__Directions for this task__: Can you repeat every one of the rows below word for word, leaving out the pictures?

__Excerpted data__:
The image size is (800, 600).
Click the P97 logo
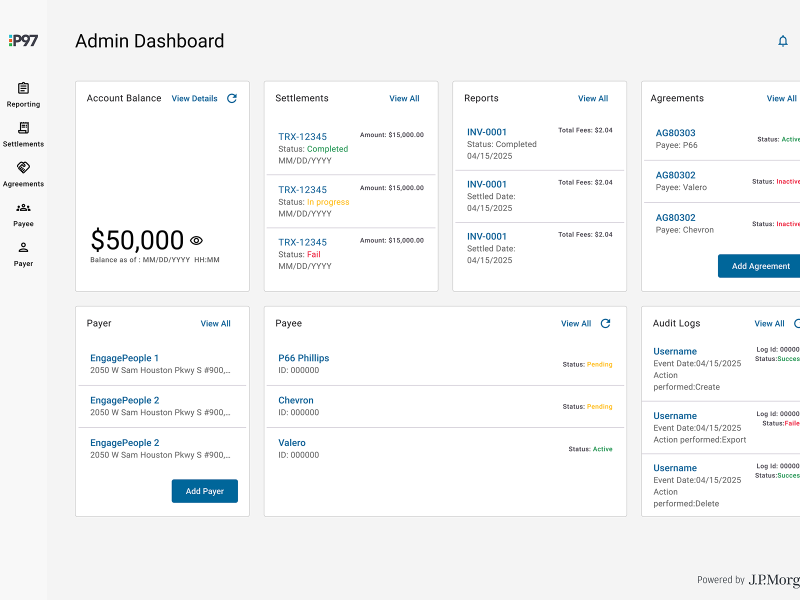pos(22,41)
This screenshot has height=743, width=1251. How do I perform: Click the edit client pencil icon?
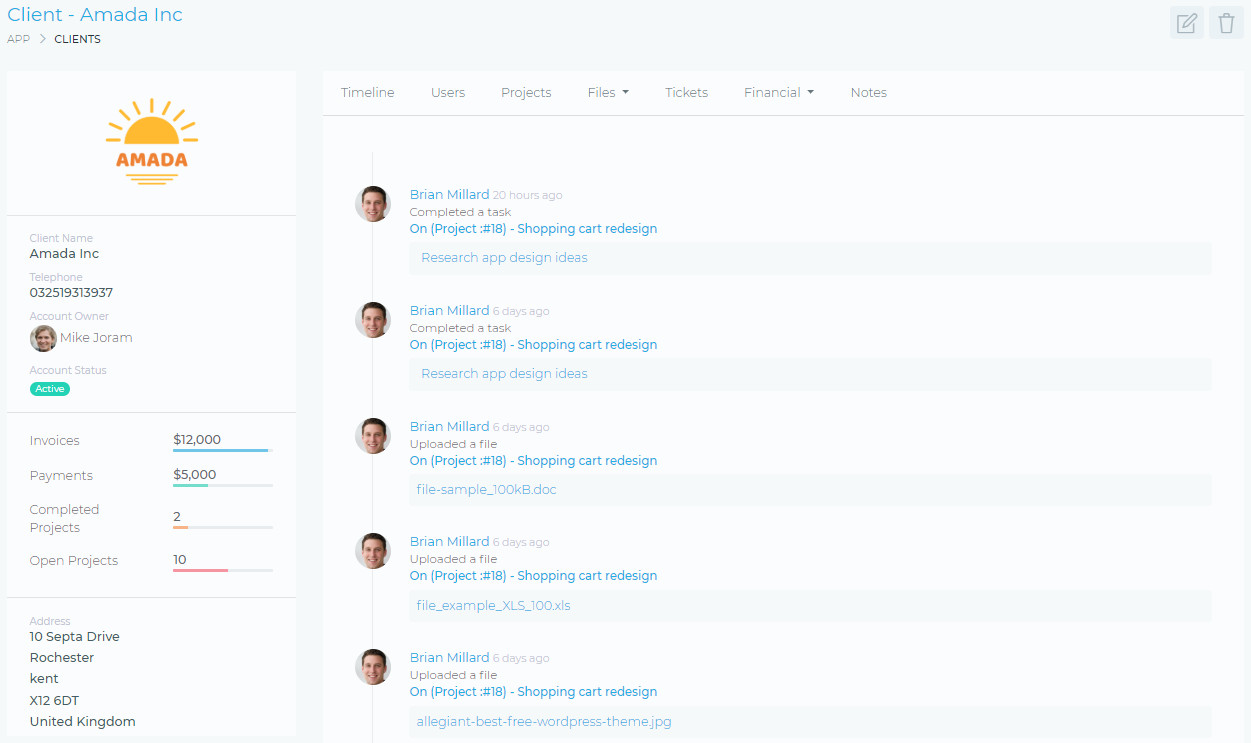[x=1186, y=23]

__Worked solution__:
The image size is (800, 600).
Click the P97 logo
pos(22,41)
This screenshot has height=743, width=1251. How do I perform: Click the edit client pencil icon?
[x=1186, y=23]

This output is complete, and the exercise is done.